The mental image most people have of Jerry Rice has him wearing a 49ers uniform. This makes sense, as he played 16 of his 19 NFL seasons there and won four Super Bowls. But like Tom Brady has this season, Rice found life after his original team, reaching another Super Bowl and recording two 1,000-yard seasons with the Oakland Raiders.
Even his brief stay in Oakland wasn’t quite the end of his career. Jerry Rice still had some football left in him, enough to play half of a season for the Seattle Seahawks. His trip to Seattle, however, created an awkward situation for another Hall of Fame receiver.
Jerry Rice reaches twilight
2004 was Jerry Rice’s fourth season with the Oakland Raiders. His tenure there had started off promising, as he formed a formidable receiver duo with fellow veteran Tim Brown. Together with MVP quarterback Rich Gannon, the Raiders won two AFC West titles and reached Super Bowl XXXVIII.
After they lost that game badly to the Tampa Bay Buccaneers, the Raiders went into a tailspin. They finished tied for the NFL’s worst record in 2003 at 4-12, and Rice found himself in a reduced offensive role. He caught “only” 63 passes that season, his lowest total in a non-injury season since his rookie year of 1985.
Midway through the 2004 season, the 42-year-old Rice requested a trade out of Oakland. By the season’s seventh week, he had joined the Seattle Seahawks and reunited with a familiar face. The head coach in Seattle that season was Mike Holmgren, whom Rice knew well as an assistant coach during the 49ers’ Super Bowl years.
Holmgren brought Rice into Seattle primarily to boost Seattle’s receiving corps.

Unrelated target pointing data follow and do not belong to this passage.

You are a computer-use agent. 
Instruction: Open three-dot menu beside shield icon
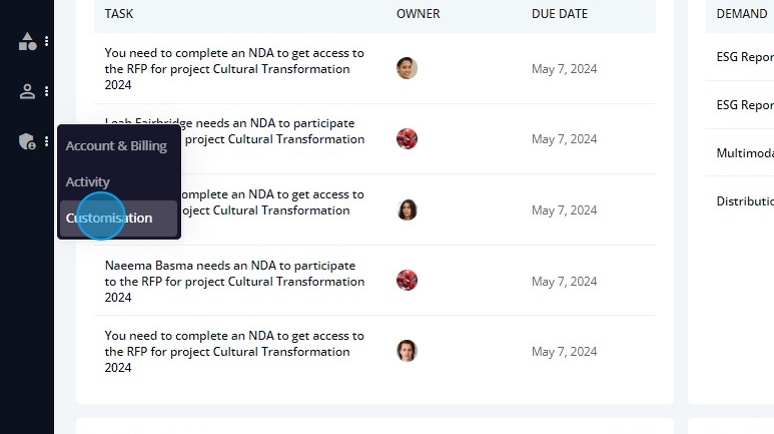tap(46, 142)

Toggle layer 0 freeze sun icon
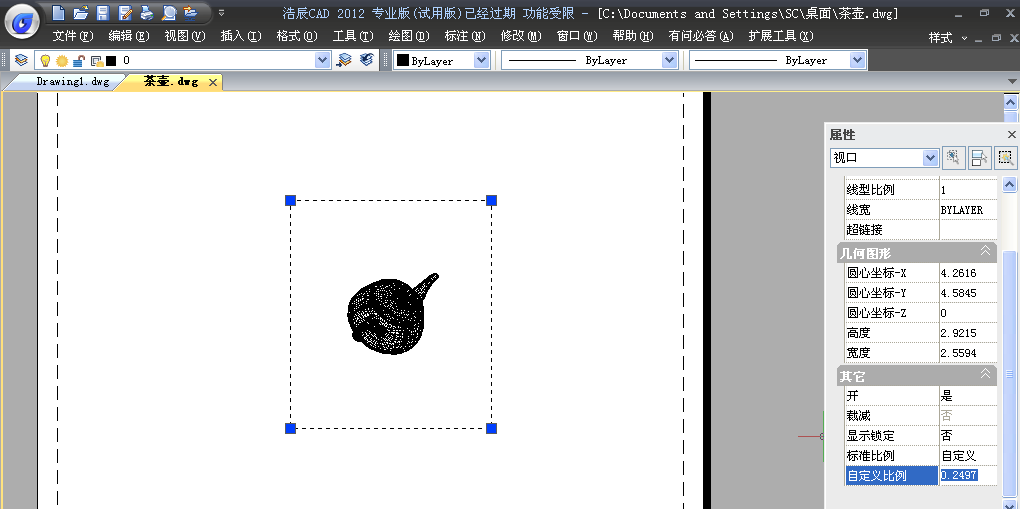[x=61, y=60]
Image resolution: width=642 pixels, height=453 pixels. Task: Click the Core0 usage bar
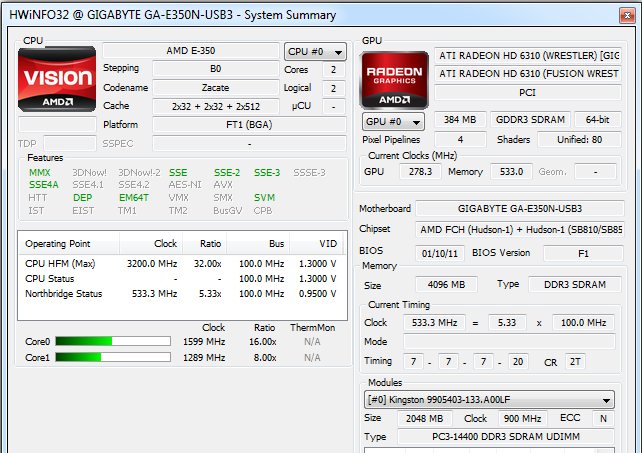click(x=113, y=341)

That season, Seahawks receivers such as Darrell Jackson and Bobby Engram had a bad habit of dropping catchable passes. The Seahawks offense primarily relied on Shaun Alexander, who finished second in the league that year in rushing with 1,696 yards.
Two number 80s in town
There was one slight problem with Rice’s preferred destination.

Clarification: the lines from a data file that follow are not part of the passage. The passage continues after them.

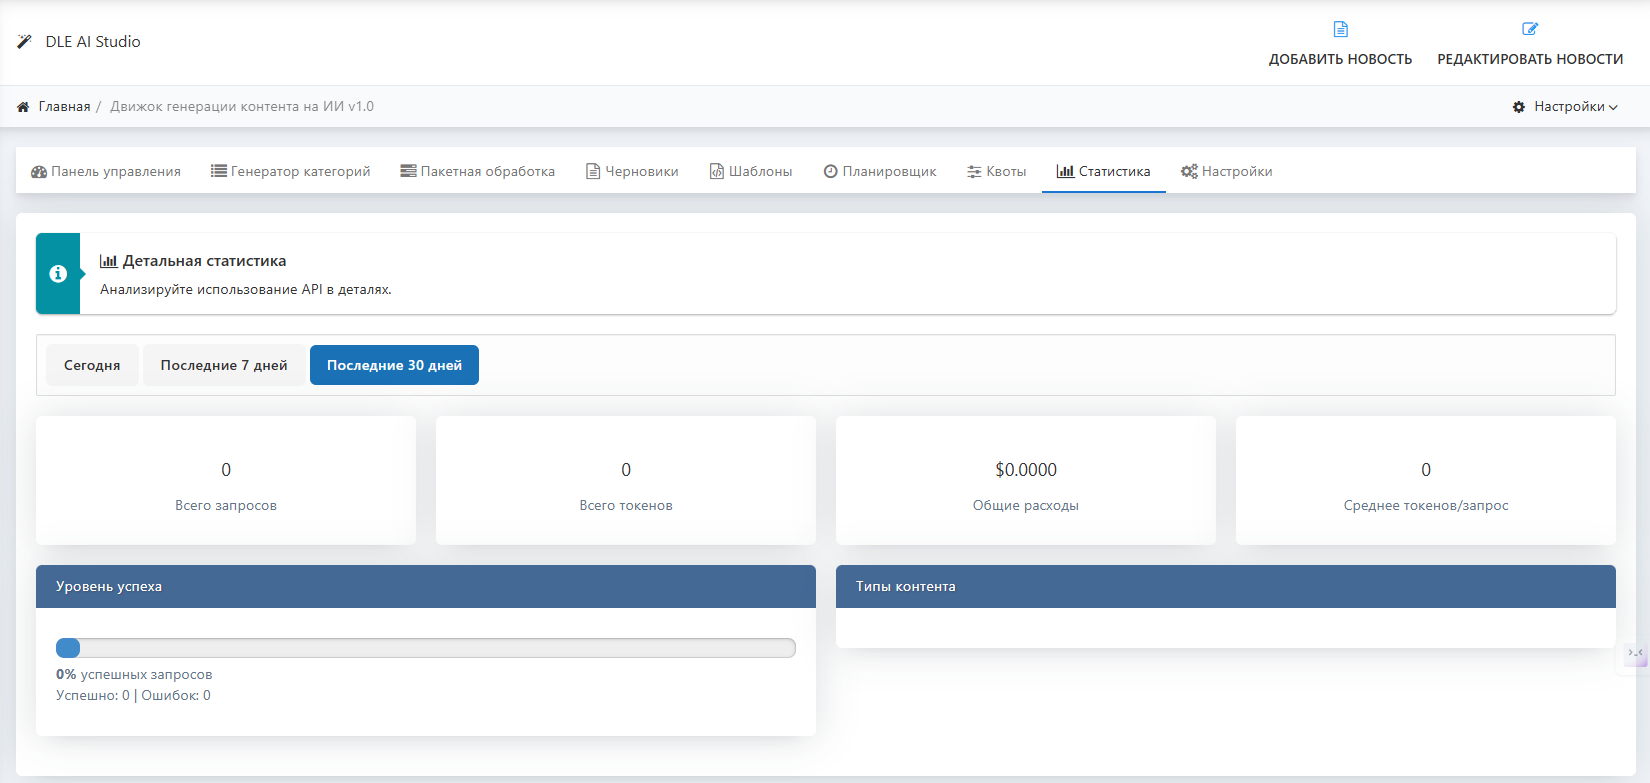1650x783 pixels.
Task: Click the gear icon beside Настройки dropdown
Action: coord(1519,107)
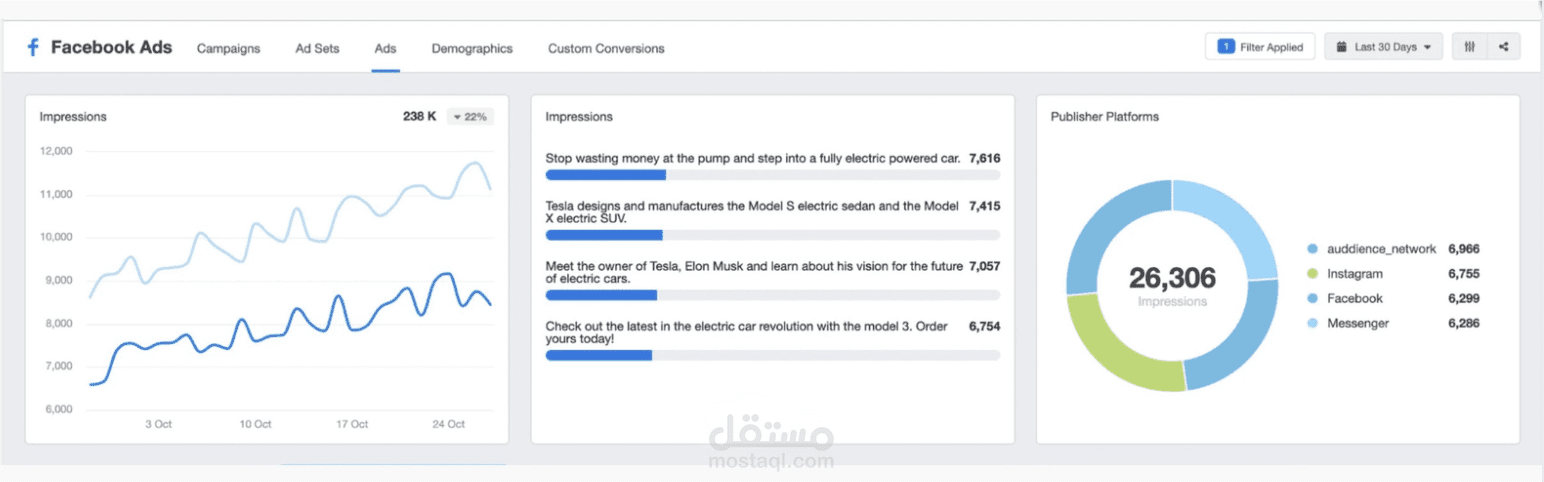Toggle Facebook series in donut legend
1544x482 pixels.
coord(1354,298)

Throughout his career, in both San Francisco and Oakland, Rice had worn a jersey with the number 80. It would be almost impossible to associate him with any other number. Unfortunately, the Seahawks had already retired their no. 80 jersey in honor of another legendary wide receiver, Steve Largent.
Before Rice, Largent had been considered one of the greatest receivers — if not the greatest — of all time. He was the first face of the Seattle franchise, helping guide them to their first years of success in the early 1980s. In 1989, Largent made history by becoming the first receiver to record 100 career touchdown receptions. His years of service to the team were rewarded when the Seahawks retired his no. 80 jersey in 1992.
According to Rice, he had not actually considered which jersey number he would wear when he joined the Seahawks.
“I had no intent on wearing his jersey when I went to Seattle,” he told NFL Network in 2019. “He’s a legend, and I would never cross that line.”
Team president Bob Whitsitt, however, did take notice.
Two famous wideouts get played
According to Largent, who recounted the story to the Talkin’ Seahawks podcast, Whitsitt called Rice and initiated a conversation between the two receivers.
It was a little bit of a scam in that [Whitsitt] called Jerry and said, “Hey, Jerry, Steve Largent really wants you to wear his number in Seattle.” Jerry wasn’t even thinking about that. And then he calls me, and he said, “Hey, Steve, uh, Jerry really wants to wear your number, can he wear it?” And I said, “Well, you know, that’s fine.” At the same time, I’m thinking, you know, “You retired my number.”Steve Largent, former Seattle Seahawks wide receiver (1976-1989)
This did not have the desired result. Fans reacted to Rice’s arrival not with anticipation, but with contempt. As far as they were concerned, he had stolen their hero Largent’s “sacred” number. Years later, both Rice and Largent admitted that neither was comfortable with the idea of Rice wearing Largent’s number and that both were tricked.
“I guess we both got played by management,” said Rice.
As for Rice, he played a marginal role in the Seahawks offense. He caught 25 passes for 362 yards and three touchdowns. The team won the NFC West with a 9-7 record but lost in the wild-card round to the St. Louis Rams. Rice did not catch a pass in that playoff game, which turned out to be his last NFL game.
After a failed attempt to make the Denver Broncos’ roster in 2005, Jerry Rice finally hung up his helmet. No one has worn no. 80 for the Seahawks ever since.